How to parse CRNN model / OCR Text Recognition

• Hardware Platform: amd64
• DeepStream Version: 5.0.0
• TensorRT Version: 7.2.2-1+cuda10.2
• NVIDIA GPU Driver Version (valid for GPU only): 450.51

Hello,

I’m new to DeepStream and I’m trying to use one of the ONNX pre-trained models shared in the OpenCV tutorial TextDetectionModel and TextRecognitionModel.
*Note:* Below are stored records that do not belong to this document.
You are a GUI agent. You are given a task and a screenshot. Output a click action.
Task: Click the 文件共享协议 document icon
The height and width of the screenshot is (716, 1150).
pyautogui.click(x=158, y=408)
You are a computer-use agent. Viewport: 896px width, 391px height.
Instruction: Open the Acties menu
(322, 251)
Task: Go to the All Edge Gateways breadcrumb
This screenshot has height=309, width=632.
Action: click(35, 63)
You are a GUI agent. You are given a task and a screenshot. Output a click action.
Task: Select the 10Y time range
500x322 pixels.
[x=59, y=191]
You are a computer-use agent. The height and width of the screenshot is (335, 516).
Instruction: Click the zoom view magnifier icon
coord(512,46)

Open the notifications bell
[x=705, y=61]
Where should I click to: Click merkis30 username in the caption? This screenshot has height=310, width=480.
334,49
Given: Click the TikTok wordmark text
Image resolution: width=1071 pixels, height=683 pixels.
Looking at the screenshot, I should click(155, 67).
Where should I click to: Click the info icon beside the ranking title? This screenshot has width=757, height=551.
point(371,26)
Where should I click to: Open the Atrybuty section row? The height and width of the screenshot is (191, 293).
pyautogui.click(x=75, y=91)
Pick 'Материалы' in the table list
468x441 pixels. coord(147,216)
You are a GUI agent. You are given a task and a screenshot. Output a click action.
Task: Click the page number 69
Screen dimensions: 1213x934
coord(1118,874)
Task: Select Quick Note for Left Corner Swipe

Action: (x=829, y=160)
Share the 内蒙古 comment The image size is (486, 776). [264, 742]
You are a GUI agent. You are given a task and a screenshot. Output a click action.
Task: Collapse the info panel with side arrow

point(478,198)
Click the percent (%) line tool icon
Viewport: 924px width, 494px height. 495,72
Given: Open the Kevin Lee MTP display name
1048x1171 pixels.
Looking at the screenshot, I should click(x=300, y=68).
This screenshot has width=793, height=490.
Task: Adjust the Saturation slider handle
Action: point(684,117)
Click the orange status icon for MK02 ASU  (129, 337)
ONNX Models folder: trained_model_for_text_recognition - Google Drive

I’m able to run the deepstream app using the ONNX model as classifier, it is converted to a TensorRT engine with the following layers:

0 INPUT kFLOAT input 1x32x100
1 OUTPUT kHALF output 1x37

But according to OpenCV documentation:

the output of the text recognition model should be a probability matrix. The shape should be (T, B, Dim) , where

  • T is the sequence length
  • B is the batch size (only support B=1 in inference)
  • and Dim is the length of vocabulary +1(Blank of CTC is at the index=0 of Dim).

Netron visualization of the ONNX network output is float32(26,1,27) : https://imgur.com/2mWcHR9

Apparently DeepStream gets a different output shape, missing the T sequence length.
I’m doing something wrong or the conversion to TensorRT did not performed well?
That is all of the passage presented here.